───── SUPPLIED MATERIAL

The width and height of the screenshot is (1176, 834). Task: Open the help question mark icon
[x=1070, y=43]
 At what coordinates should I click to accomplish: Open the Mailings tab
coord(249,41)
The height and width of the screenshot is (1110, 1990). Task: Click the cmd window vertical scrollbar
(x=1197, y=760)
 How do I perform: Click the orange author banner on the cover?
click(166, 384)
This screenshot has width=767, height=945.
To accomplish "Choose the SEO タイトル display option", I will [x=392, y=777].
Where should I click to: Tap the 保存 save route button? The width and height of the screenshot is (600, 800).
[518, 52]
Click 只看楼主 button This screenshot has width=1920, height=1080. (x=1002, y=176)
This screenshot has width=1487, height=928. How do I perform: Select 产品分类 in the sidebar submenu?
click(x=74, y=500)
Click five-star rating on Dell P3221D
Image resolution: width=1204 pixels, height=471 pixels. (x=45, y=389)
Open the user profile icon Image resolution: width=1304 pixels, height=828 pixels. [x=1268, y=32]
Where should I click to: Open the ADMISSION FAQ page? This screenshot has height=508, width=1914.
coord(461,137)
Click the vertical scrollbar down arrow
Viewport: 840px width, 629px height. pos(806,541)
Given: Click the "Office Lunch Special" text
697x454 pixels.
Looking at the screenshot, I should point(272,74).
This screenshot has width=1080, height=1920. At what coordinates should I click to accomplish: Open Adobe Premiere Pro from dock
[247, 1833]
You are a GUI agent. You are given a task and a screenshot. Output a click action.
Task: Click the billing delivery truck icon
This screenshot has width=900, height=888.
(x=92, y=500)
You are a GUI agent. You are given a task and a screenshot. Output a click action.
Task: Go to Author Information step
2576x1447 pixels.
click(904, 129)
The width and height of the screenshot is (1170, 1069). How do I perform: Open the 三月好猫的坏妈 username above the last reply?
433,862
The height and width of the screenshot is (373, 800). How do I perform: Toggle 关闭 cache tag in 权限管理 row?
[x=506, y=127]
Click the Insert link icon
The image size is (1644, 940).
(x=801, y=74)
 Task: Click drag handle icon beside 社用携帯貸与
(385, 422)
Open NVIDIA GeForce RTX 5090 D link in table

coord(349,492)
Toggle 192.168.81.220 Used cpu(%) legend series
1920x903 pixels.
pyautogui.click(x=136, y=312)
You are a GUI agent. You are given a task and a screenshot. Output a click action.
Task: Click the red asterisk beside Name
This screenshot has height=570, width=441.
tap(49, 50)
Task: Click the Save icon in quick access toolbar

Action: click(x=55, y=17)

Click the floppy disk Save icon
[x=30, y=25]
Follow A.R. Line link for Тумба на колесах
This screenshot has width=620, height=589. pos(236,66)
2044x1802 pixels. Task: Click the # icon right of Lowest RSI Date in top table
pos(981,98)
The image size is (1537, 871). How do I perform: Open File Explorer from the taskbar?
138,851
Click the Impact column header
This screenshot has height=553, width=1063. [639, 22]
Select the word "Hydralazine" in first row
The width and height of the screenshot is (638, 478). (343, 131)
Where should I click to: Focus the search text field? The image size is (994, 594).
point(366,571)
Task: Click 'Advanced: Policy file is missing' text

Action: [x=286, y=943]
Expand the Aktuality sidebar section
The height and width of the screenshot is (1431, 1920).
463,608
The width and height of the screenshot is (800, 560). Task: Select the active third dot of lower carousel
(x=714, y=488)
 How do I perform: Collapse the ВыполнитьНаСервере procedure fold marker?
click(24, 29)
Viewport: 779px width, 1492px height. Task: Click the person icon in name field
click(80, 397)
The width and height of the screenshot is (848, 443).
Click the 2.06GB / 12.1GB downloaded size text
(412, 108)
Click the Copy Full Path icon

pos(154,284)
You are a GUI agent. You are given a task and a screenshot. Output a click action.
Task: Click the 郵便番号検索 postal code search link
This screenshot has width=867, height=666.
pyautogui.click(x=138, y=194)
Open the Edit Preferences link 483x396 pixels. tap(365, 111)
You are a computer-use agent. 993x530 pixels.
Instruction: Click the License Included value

──────────

* _EXERCISE REQUIREMENTS_: Can you copy all of the data above verbatim, line for line?

* _WRITTEN ANSWER_:
The width and height of the screenshot is (1176, 834). Task: Open the help question mark icon
[x=1070, y=43]
 At what coordinates should I click to accomplish: Open the Mailings tab
coord(249,41)
The height and width of the screenshot is (1110, 1990). Task: Click the cmd window vertical scrollbar
(x=1197, y=760)
 How do I perform: Click the orange author banner on the cover?
click(166, 384)
This screenshot has width=767, height=945.
To accomplish "Choose the SEO タイトル display option", I will [x=392, y=777].
Where should I click to: Tap the 保存 save route button? The width and height of the screenshot is (600, 800).
[518, 52]
Click 只看楼主 button This screenshot has width=1920, height=1080. (x=1002, y=176)
This screenshot has width=1487, height=928. How do I perform: Select 产品分类 in the sidebar submenu?
click(x=74, y=500)
Click five-star rating on Dell P3221D
Image resolution: width=1204 pixels, height=471 pixels. (x=45, y=389)
Open the user profile icon Image resolution: width=1304 pixels, height=828 pixels. [x=1268, y=32]
Where should I click to: Open the ADMISSION FAQ page? This screenshot has height=508, width=1914.
coord(461,137)
Click the vertical scrollbar down arrow
Viewport: 840px width, 629px height. pos(806,541)
Given: Click the "Office Lunch Special" text
697x454 pixels.
Looking at the screenshot, I should point(272,74).
This screenshot has width=1080, height=1920. At what coordinates should I click to accomplish: Open Adobe Premiere Pro from dock
[247, 1833]
You are a GUI agent. You are given a task and a screenshot. Output a click action.
Task: Click the billing delivery truck icon
This screenshot has width=900, height=888.
(x=92, y=500)
You are a GUI agent. You are given a task and a screenshot. Output a click action.
Task: Go to Author Information step
2576x1447 pixels.
click(904, 129)
The width and height of the screenshot is (1170, 1069). How do I perform: Open the 三月好猫的坏妈 username above the last reply?
433,862
The height and width of the screenshot is (373, 800). How do I perform: Toggle 关闭 cache tag in 权限管理 row?
[x=506, y=127]
Click the Insert link icon
The image size is (1644, 940).
(x=801, y=74)
 Task: Click drag handle icon beside 社用携帯貸与
(385, 422)
Open NVIDIA GeForce RTX 5090 D link in table

coord(349,492)
Toggle 192.168.81.220 Used cpu(%) legend series
1920x903 pixels.
pyautogui.click(x=136, y=312)
You are a GUI agent. You are given a task and a screenshot. Output a click action.
Task: Click the red asterisk beside Name
This screenshot has height=570, width=441.
tap(49, 50)
Task: Click the Save icon in quick access toolbar

Action: click(x=55, y=17)

Click the floppy disk Save icon
[x=30, y=25]
Follow A.R. Line link for Тумба на колесах
This screenshot has width=620, height=589. pos(236,66)
2044x1802 pixels. Task: Click the # icon right of Lowest RSI Date in top table
pos(981,98)
The image size is (1537, 871). How do I perform: Open File Explorer from the taskbar?
138,851
Click the Impact column header
This screenshot has height=553, width=1063. [639, 22]
Select the word "Hydralazine" in first row
The width and height of the screenshot is (638, 478). (343, 131)
Where should I click to: Focus the search text field? The image size is (994, 594).
point(366,571)
Task: Click 'Advanced: Policy file is missing' text

Action: [x=286, y=943]
Expand the Aktuality sidebar section
The height and width of the screenshot is (1431, 1920).
463,608
The width and height of the screenshot is (800, 560). Task: Select the active third dot of lower carousel
(x=714, y=488)
 How do I perform: Collapse the ВыполнитьНаСервере procedure fold marker?
click(24, 29)
Viewport: 779px width, 1492px height. Task: Click the person icon in name field
click(80, 397)
The width and height of the screenshot is (848, 443).
Click the 2.06GB / 12.1GB downloaded size text
(412, 108)
Click the Copy Full Path icon

pos(154,284)
You are a GUI agent. You are given a task and a screenshot. Output a click action.
Task: Click the 郵便番号検索 postal code search link
This screenshot has width=867, height=666.
pyautogui.click(x=138, y=194)
Open the Edit Preferences link 483x396 pixels. tap(365, 111)
You are a computer-use agent. 993x530 pixels.
Instruction: Click the License Included value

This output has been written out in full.